最近、司法書士報酬等の費用につき見積書まで要求されることが多くなりました。転居する際に、複数の引越し業者に見積書を求めまた業者にかかる情報を入手し、サービス内容とそれに対する費用が妥当か、顧客が比較検討し、引越し業者を選定することと同じことが司法書士に対しても行われていると思う今日この頃です。
司法書士の場合、従来は「報酬規定」という法務大臣お墨付き公共料金が設定されていたのですが、これが撤廃されました。これまでは、公共料金だからという説明で納得してもらい公共料金的司法書士報酬を顧客に請求していたのです。

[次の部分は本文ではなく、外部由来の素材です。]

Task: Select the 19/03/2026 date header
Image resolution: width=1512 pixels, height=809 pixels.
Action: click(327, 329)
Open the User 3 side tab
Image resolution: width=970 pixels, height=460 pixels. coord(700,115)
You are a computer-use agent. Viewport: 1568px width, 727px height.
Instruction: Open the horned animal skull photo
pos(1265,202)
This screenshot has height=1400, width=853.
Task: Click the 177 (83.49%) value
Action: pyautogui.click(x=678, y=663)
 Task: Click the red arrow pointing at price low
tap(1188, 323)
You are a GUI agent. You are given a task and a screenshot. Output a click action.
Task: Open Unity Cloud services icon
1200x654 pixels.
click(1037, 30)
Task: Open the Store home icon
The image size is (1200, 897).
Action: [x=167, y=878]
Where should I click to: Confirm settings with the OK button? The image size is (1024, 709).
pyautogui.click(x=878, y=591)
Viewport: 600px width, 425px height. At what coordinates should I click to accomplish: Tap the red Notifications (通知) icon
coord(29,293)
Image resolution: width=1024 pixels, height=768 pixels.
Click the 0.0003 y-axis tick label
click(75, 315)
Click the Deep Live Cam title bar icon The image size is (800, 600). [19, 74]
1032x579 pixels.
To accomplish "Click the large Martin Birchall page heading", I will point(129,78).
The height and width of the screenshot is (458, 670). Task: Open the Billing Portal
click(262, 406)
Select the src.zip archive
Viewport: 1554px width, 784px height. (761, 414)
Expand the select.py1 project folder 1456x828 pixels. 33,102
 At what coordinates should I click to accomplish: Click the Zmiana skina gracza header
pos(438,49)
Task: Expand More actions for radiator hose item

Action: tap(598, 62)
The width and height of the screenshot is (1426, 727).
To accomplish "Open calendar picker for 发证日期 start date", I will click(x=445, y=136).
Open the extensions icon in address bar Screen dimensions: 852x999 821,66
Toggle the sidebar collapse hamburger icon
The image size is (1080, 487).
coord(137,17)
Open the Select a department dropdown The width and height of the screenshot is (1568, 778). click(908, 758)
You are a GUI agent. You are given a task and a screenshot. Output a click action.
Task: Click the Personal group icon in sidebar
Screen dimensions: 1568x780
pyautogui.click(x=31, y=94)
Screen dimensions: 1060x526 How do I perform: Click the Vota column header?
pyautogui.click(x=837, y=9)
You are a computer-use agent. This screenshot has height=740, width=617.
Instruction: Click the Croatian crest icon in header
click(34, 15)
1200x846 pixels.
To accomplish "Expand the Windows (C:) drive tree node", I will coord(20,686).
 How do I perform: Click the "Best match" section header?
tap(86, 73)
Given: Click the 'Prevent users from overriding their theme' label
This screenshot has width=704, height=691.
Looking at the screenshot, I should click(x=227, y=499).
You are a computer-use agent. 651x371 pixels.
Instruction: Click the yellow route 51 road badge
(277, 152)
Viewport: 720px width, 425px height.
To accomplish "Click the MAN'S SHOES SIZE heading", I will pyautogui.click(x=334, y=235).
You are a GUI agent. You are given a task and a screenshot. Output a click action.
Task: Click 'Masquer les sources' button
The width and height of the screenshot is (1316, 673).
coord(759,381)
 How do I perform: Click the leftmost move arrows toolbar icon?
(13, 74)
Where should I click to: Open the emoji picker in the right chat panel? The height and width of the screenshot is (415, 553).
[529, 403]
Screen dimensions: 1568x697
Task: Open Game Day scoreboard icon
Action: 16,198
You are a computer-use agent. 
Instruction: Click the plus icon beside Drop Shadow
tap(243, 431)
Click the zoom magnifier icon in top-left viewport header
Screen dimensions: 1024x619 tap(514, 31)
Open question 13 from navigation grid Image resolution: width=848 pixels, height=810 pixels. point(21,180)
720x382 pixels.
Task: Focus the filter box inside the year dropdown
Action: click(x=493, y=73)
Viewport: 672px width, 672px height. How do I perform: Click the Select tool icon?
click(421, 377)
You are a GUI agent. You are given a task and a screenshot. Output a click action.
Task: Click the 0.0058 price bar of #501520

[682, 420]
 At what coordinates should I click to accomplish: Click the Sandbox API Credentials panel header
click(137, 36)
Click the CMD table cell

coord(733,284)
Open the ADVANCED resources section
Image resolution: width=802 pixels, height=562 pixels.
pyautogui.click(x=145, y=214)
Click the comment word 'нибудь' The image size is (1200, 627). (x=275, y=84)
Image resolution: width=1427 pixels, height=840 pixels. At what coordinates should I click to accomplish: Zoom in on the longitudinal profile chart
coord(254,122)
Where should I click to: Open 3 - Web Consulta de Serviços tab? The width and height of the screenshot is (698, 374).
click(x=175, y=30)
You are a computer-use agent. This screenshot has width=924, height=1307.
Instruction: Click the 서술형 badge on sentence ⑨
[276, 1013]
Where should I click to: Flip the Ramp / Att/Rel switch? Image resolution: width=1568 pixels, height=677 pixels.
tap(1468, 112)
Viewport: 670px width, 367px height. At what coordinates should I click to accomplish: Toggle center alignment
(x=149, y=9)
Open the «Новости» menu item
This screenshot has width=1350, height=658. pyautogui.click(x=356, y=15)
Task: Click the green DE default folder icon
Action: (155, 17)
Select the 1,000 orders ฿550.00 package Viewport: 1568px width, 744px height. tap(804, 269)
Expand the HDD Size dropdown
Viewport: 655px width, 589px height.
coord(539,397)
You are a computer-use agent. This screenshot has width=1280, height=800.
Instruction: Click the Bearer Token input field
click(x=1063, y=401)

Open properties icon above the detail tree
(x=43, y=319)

現在行われている司法制度改革の中で、司法書士もその存在意義を問われていますが、今、司法書士は自身が提供するサービスについてその報酬を再考する岐路に立たされています。これまでの公共料金は通用しないのです。やはり司法書士の不慣れな顧客満足度を考えたサービス内容と報酬が必要なのです。
ところで、昔あるホテルのレストランで、顧客に、提供された料理について料金を決めてもらうという実験が行われました。レストラン側であらかじめ設定した料金と顧客のそれと比較し、レストランが提供した料理について、顧客の満足度を判定したわけです。
やはり顧客満足の観点から、サービス内容の改善と報酬の決定をする必要がありますが、司法書士の場合は現在、暗中模索といったところでしょうか。
さて、銀行等の金融機関には必ずといっていいほど、融資に当たっての抵当権設定登記手続を行う司法書士がいます。通常債権者である金融機関は債務者である顧客に対して金融機関が指定する件の司法書士を指定し、抵当権設定登記手続を行います。債務者である顧客は、依頼する司法書士を選択する余地がなく、やむを得ず立場上強い債権者である金融機関の指示に従うしかないのです。結果的に「司法書士報酬についてとやかくいうな!」ということです。
しかし例えばこの場合、債務者である顧客指定の司法書士と金融機関指定の司法書士の各々の司法書士報酬を比較して、前者の方が廉価であれば、それこそ顧客サービスになり、顧客も喜ぶに違いありません。前・後者いずれの司法書士も債権者・債務者双方のために登記手続を受託するものであり、前者が債権者である金融機関の不利益になるような行為をするはずはないのですが...。金融機関の皆さん、一度ご検討下さい。
今回は、日頃疑問に思うこと書いてみました。